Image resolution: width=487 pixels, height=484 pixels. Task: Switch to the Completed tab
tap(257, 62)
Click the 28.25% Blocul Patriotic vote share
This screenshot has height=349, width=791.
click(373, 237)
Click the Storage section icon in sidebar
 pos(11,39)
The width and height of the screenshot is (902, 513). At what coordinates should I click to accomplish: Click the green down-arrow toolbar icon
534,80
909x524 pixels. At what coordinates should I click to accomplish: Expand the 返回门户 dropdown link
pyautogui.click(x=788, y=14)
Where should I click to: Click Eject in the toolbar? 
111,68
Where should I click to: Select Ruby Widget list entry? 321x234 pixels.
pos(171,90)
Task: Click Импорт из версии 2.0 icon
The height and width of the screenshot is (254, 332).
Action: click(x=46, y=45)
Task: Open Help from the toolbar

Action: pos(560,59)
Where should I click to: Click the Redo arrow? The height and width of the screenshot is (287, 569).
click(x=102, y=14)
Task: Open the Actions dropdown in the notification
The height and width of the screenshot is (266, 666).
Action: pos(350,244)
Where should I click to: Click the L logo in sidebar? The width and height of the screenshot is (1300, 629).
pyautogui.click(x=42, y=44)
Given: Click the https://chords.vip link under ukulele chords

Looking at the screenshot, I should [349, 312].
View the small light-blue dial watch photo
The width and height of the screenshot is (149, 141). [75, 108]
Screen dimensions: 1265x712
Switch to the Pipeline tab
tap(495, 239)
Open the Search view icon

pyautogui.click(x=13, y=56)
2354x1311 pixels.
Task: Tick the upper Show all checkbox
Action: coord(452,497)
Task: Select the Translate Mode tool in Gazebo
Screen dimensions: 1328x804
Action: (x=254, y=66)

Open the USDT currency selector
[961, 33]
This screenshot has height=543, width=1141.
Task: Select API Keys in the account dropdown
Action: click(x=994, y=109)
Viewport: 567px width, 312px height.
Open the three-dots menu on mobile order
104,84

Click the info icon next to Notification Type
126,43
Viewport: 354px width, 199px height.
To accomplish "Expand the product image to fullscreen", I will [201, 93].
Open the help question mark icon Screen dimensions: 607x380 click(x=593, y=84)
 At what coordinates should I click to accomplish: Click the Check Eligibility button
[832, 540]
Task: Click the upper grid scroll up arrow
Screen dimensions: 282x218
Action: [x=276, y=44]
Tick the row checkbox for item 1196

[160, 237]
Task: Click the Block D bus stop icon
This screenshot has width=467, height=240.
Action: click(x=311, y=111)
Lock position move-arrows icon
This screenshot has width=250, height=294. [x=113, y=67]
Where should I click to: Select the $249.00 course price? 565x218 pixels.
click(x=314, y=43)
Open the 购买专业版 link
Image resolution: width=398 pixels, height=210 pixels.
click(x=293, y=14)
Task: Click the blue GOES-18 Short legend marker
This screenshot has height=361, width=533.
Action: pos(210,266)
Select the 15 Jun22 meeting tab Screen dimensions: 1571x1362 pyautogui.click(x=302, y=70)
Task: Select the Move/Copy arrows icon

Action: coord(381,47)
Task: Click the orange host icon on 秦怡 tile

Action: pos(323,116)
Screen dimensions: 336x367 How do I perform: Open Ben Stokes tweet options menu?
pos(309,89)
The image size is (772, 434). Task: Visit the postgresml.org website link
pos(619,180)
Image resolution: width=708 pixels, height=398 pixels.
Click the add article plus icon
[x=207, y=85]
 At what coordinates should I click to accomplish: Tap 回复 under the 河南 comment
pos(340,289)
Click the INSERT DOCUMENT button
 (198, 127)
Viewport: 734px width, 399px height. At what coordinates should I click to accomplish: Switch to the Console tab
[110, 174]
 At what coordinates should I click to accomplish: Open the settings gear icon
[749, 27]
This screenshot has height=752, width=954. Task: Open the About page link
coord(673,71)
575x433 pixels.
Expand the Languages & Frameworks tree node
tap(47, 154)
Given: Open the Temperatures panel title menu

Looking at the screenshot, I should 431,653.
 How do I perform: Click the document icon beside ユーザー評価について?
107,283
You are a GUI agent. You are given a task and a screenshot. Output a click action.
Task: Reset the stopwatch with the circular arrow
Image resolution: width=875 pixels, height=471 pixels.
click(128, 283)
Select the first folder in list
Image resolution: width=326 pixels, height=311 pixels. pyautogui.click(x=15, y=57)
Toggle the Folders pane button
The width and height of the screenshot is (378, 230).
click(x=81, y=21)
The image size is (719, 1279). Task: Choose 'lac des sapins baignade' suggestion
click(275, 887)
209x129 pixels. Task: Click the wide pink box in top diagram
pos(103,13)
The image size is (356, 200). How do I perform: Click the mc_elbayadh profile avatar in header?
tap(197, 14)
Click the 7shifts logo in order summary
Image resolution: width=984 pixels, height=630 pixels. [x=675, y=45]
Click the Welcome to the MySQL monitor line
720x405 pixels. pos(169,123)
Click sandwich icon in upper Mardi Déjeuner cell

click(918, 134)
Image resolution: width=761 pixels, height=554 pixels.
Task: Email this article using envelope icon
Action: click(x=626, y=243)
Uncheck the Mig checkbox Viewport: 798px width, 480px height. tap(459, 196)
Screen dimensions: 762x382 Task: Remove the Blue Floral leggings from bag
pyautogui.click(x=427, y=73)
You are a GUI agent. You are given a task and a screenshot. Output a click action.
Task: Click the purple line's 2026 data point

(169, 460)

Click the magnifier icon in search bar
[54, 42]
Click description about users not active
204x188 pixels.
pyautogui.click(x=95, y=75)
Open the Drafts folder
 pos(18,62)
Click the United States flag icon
- - -
**WHAT TO DO**
Return the data above line for line, without changing anything.

**SOLUTION FOR THIS PROBLEM**
Image resolution: width=487 pixels, height=484 pixels. Task: Switch to the Completed tab
tap(257, 62)
Click the 28.25% Blocul Patriotic vote share
This screenshot has height=349, width=791.
click(373, 237)
Click the Storage section icon in sidebar
 pos(11,39)
The width and height of the screenshot is (902, 513). At what coordinates should I click to accomplish: Click the green down-arrow toolbar icon
534,80
909x524 pixels. At what coordinates should I click to accomplish: Expand the 返回门户 dropdown link
pyautogui.click(x=788, y=14)
Where should I click to: Click Eject in the toolbar? 
111,68
Where should I click to: Select Ruby Widget list entry? 321x234 pixels.
pos(171,90)
Task: Click Импорт из версии 2.0 icon
The height and width of the screenshot is (254, 332).
Action: click(x=46, y=45)
Task: Open Help from the toolbar

Action: pos(560,59)
Where should I click to: Click the Redo arrow? The height and width of the screenshot is (287, 569).
click(x=102, y=14)
Task: Open the Actions dropdown in the notification
The height and width of the screenshot is (266, 666).
Action: pos(350,244)
Where should I click to: Click the L logo in sidebar? The width and height of the screenshot is (1300, 629).
pyautogui.click(x=42, y=44)
Given: Click the https://chords.vip link under ukulele chords

Looking at the screenshot, I should [349, 312].
View the small light-blue dial watch photo
The width and height of the screenshot is (149, 141). [75, 108]
Screen dimensions: 1265x712
Switch to the Pipeline tab
tap(495, 239)
Open the Search view icon

pyautogui.click(x=13, y=56)
2354x1311 pixels.
Task: Tick the upper Show all checkbox
Action: coord(452,497)
Task: Select the Translate Mode tool in Gazebo
Screen dimensions: 1328x804
Action: (x=254, y=66)

Open the USDT currency selector
[961, 33]
This screenshot has height=543, width=1141.
Task: Select API Keys in the account dropdown
Action: click(x=994, y=109)
Viewport: 567px width, 312px height.
Open the three-dots menu on mobile order
104,84

Click the info icon next to Notification Type
126,43
Viewport: 354px width, 199px height.
To accomplish "Expand the product image to fullscreen", I will [201, 93].
Open the help question mark icon Screen dimensions: 607x380 click(x=593, y=84)
 At what coordinates should I click to accomplish: Click the Check Eligibility button
[832, 540]
Task: Click the upper grid scroll up arrow
Screen dimensions: 282x218
Action: [x=276, y=44]
Tick the row checkbox for item 1196

[160, 237]
Task: Click the Block D bus stop icon
This screenshot has width=467, height=240.
Action: click(x=311, y=111)
Lock position move-arrows icon
This screenshot has width=250, height=294. [x=113, y=67]
Where should I click to: Select the $249.00 course price? 565x218 pixels.
click(x=314, y=43)
Open the 购买专业版 link
Image resolution: width=398 pixels, height=210 pixels.
click(x=293, y=14)
Task: Click the blue GOES-18 Short legend marker
This screenshot has height=361, width=533.
Action: pos(210,266)
Select the 15 Jun22 meeting tab Screen dimensions: 1571x1362 pyautogui.click(x=302, y=70)
Task: Select the Move/Copy arrows icon

Action: coord(381,47)
Task: Click the orange host icon on 秦怡 tile

Action: pos(323,116)
Screen dimensions: 336x367 How do I perform: Open Ben Stokes tweet options menu?
pos(309,89)
The image size is (772, 434). Task: Visit the postgresml.org website link
pos(619,180)
Image resolution: width=708 pixels, height=398 pixels.
Click the add article plus icon
[x=207, y=85]
 At what coordinates should I click to accomplish: Tap 回复 under the 河南 comment
pos(340,289)
Click the INSERT DOCUMENT button
 (198, 127)
Viewport: 734px width, 399px height. At what coordinates should I click to accomplish: Switch to the Console tab
[110, 174]
 At what coordinates should I click to accomplish: Open the settings gear icon
[749, 27]
This screenshot has height=752, width=954. Task: Open the About page link
coord(673,71)
575x433 pixels.
Expand the Languages & Frameworks tree node
tap(47, 154)
Given: Open the Temperatures panel title menu

Looking at the screenshot, I should 431,653.
 How do I perform: Click the document icon beside ユーザー評価について?
107,283
You are a GUI agent. You are given a task and a screenshot. Output a click action.
Task: Reset the stopwatch with the circular arrow
Image resolution: width=875 pixels, height=471 pixels.
click(128, 283)
Select the first folder in list
Image resolution: width=326 pixels, height=311 pixels. pyautogui.click(x=15, y=57)
Toggle the Folders pane button
The width and height of the screenshot is (378, 230).
click(x=81, y=21)
The image size is (719, 1279). Task: Choose 'lac des sapins baignade' suggestion
click(275, 887)
209x129 pixels. Task: Click the wide pink box in top diagram
pos(103,13)
The image size is (356, 200). How do I perform: Click the mc_elbayadh profile avatar in header?
tap(197, 14)
Click the 7shifts logo in order summary
Image resolution: width=984 pixels, height=630 pixels. [x=675, y=45]
Click the Welcome to the MySQL monitor line
720x405 pixels. pos(169,123)
Click sandwich icon in upper Mardi Déjeuner cell

click(918, 134)
Image resolution: width=761 pixels, height=554 pixels.
Task: Email this article using envelope icon
Action: click(x=626, y=243)
Uncheck the Mig checkbox Viewport: 798px width, 480px height. tap(459, 196)
Screen dimensions: 762x382 Task: Remove the Blue Floral leggings from bag
pyautogui.click(x=427, y=73)
You are a GUI agent. You are given a task and a screenshot. Output a click action.
Task: Click the purple line's 2026 data point

(169, 460)

Click the magnifier icon in search bar
[54, 42]
Click description about users not active
204x188 pixels.
pyautogui.click(x=95, y=75)
Open the Drafts folder
 pos(18,62)
Click the United States flag icon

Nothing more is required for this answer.